— start SELECTED EXCERPT —

But I’ve come to learn that the assumption i made, based on observations of other relationships and exposure to mass media, is quite wrong. Girls want their boyfriends to be jealous, yet not over-jealous which i find it hard to find a balance. Being too understanding doesn’t work either as they might think that you don’t care for them as much.
What will be my ideal relationship be like?
My girlfriend would understand me as much as i understand her. But we have to also understand that we will never get each other 100% all the time. Even twins makes mistake sometimes.(ps: you know me so very well that i find it really incredible. But at other times, we seem to be always at loggerhead and i feel as if u don’t know me at all. I’m sure you feel the same way too. but i do not mind one bit cos i know we are still learning to insert each other into our everyday lives and there’re bound to be disagreements. we have argued, we will argue, we might argue. but what matters is we come out from it stronger yes?)

— end SELECTED EXCERPT —

◆ EXERCISE 1: Can you print the relationship post from "My girlfriend would" to "it stronger yes?)", word for word?
◆ EXERCISE 2: Could you output the lines of the records from the line with "Click the word 'lainnya'" to the line with "click(1237, 723)", both included, without any changes?
The records below are unrelated to the relationship post.

— start ENTRIES SHOWN —

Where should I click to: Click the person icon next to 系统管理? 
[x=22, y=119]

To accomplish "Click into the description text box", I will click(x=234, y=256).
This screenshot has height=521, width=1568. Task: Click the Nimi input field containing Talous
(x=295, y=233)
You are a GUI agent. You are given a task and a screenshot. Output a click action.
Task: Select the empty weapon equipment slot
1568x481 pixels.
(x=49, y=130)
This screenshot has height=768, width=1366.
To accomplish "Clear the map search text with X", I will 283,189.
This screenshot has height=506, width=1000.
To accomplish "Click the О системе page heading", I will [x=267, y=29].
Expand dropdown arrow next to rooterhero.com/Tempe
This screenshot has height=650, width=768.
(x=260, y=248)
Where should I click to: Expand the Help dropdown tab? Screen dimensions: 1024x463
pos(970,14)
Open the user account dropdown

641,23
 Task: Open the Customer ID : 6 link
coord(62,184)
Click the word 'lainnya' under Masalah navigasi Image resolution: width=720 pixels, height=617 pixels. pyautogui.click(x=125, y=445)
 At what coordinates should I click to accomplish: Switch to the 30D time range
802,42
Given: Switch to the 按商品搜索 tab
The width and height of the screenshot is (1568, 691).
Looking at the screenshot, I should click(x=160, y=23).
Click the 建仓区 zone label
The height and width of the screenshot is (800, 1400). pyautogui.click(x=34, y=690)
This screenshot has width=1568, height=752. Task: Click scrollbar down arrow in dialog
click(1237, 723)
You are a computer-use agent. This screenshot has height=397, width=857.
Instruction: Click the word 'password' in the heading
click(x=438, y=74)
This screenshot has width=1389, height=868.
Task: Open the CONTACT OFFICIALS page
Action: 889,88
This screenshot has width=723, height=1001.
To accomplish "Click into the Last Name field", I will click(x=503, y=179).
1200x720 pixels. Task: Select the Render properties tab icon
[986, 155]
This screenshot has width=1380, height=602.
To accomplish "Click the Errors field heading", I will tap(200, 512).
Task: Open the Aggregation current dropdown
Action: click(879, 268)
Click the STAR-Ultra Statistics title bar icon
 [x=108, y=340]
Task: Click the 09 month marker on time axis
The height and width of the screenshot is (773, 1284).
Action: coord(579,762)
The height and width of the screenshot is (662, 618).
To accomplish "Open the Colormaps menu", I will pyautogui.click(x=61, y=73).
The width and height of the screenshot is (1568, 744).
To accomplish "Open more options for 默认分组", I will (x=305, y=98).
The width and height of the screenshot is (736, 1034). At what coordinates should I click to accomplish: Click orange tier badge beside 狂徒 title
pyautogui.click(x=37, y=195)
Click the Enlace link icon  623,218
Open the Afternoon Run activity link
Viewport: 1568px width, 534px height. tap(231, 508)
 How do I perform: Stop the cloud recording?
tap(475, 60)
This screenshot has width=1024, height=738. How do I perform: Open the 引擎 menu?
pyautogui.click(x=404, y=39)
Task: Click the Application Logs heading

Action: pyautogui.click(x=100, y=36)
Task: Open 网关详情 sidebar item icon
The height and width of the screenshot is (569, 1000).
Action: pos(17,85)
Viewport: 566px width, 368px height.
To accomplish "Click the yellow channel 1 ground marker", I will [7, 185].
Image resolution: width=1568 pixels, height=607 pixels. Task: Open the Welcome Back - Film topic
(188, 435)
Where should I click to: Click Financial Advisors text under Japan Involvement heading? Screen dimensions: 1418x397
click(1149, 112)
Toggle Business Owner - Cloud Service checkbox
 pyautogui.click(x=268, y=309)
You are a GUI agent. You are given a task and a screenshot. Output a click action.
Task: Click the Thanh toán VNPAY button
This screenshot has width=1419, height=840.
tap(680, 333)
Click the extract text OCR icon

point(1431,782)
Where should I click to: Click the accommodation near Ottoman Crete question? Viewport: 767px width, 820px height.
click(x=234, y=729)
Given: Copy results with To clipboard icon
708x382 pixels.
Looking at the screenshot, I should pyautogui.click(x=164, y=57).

— end ENTRIES SHOWN —

◆ FULL ANSWER 1:
My girlfriend would understand me as much as i understand her. But we have to also understand that we will never get each other 100% all the time. Even twins makes mistake sometimes.(ps: you know me so very well that i find it really incredible. But at other times, we seem to be always at loggerhead and i feel as if u don’t know me at all. I’m sure you feel the same way too. but i do not mind one bit cos i know we are still learning to insert each other into our everyday lives and there’re bound to be disagreements. we have argued, we will argue, we might argue. but what matters is we come out from it stronger yes?)

◆ FULL ANSWER 2:
Click the word 'lainnya' under Masalah navigasi Image resolution: width=720 pixels, height=617 pixels. pyautogui.click(x=125, y=445)
 At what coordinates should I click to accomplish: Switch to the 30D time range
802,42
Given: Switch to the 按商品搜索 tab
The width and height of the screenshot is (1568, 691).
Looking at the screenshot, I should click(x=160, y=23).
Click the 建仓区 zone label
The height and width of the screenshot is (800, 1400). pyautogui.click(x=34, y=690)
This screenshot has width=1568, height=752. Task: Click scrollbar down arrow in dialog
click(1237, 723)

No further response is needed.